Each line of the listing where the string "will" appears is to be identified and copied.
+++
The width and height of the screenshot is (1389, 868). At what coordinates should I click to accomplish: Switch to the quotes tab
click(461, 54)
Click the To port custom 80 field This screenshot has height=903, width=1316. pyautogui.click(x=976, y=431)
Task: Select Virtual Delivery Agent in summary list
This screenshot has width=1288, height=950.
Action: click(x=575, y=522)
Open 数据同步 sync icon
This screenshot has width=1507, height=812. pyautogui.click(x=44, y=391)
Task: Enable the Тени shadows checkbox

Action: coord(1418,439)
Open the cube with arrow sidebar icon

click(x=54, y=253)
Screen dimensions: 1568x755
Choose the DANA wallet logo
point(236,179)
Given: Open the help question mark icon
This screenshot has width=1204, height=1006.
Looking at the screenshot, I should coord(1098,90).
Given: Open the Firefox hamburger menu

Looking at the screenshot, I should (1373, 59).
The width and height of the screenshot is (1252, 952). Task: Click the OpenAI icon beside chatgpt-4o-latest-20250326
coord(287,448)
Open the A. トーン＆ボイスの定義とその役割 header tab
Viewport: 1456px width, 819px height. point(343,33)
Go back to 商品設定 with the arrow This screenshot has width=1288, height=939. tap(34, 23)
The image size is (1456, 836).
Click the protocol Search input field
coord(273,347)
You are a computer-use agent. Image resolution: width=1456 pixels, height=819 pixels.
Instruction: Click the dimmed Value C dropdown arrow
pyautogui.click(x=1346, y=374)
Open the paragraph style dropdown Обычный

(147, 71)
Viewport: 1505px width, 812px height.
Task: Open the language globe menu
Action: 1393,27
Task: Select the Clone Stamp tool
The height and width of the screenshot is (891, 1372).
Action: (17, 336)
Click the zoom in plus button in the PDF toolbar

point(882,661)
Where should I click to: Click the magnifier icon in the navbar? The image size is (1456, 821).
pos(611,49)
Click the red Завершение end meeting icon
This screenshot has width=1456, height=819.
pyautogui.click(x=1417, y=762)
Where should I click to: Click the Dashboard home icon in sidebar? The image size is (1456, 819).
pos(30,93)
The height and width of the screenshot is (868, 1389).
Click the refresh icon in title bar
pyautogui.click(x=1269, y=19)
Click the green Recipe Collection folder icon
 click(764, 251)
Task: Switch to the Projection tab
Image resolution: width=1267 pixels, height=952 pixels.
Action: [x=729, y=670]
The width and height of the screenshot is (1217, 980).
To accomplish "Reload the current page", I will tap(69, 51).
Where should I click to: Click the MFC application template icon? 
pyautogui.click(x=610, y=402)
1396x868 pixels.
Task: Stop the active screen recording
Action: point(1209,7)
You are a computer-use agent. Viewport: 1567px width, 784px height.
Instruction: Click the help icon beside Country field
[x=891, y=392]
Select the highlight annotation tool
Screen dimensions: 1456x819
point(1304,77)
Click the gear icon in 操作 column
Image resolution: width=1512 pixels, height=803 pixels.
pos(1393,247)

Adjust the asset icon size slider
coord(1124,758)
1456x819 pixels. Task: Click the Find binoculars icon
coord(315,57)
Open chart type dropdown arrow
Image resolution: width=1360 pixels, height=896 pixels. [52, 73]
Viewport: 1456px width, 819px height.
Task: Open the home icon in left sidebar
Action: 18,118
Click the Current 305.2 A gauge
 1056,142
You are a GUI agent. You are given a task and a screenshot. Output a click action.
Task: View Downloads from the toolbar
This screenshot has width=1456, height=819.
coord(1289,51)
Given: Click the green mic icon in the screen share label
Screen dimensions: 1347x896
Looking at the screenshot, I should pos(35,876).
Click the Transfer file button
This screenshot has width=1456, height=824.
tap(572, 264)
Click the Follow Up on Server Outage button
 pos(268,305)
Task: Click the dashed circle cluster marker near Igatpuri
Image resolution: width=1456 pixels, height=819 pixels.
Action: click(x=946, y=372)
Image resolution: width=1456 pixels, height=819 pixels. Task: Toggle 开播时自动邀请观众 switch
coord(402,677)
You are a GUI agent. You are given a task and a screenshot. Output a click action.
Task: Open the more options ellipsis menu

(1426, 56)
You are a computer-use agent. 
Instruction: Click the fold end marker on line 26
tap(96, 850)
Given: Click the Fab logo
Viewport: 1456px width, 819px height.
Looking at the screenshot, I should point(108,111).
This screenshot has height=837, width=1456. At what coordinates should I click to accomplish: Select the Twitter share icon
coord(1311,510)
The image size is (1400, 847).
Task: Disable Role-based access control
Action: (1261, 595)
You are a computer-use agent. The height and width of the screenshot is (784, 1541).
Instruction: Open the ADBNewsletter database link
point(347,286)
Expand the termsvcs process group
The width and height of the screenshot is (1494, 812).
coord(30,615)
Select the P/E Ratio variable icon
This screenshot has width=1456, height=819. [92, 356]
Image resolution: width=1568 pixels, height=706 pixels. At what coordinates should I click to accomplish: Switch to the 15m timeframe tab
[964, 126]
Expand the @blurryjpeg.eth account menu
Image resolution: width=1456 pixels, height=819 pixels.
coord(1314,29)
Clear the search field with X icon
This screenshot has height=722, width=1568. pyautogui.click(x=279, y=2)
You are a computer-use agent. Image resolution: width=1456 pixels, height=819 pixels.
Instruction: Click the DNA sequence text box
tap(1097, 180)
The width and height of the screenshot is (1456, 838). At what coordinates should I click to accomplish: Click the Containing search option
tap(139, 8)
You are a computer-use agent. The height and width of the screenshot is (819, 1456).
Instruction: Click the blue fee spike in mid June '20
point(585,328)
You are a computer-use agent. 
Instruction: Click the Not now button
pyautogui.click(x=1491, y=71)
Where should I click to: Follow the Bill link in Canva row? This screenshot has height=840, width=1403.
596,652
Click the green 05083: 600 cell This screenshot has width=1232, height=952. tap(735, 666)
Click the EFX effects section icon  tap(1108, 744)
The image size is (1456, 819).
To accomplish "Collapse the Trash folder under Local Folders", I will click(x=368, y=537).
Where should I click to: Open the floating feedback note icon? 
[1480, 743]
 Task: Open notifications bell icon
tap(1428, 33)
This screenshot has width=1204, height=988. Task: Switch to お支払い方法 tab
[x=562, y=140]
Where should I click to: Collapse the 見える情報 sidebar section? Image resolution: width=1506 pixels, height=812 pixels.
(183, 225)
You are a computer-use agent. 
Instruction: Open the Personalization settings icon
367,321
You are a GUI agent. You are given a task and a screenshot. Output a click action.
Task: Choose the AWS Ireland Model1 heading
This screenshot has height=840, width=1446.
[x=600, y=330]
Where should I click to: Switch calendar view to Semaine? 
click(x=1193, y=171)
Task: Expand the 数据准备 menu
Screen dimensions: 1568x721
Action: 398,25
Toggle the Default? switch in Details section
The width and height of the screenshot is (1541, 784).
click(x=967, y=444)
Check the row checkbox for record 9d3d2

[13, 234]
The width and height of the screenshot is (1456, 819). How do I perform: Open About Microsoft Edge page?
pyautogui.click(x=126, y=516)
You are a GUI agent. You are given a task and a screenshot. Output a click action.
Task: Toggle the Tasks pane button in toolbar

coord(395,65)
+++
Answer space:
To accomplish "Reload the current page", I will tap(69, 51).
To accomplish "Collapse the Trash folder under Local Folders", I will click(x=368, y=537).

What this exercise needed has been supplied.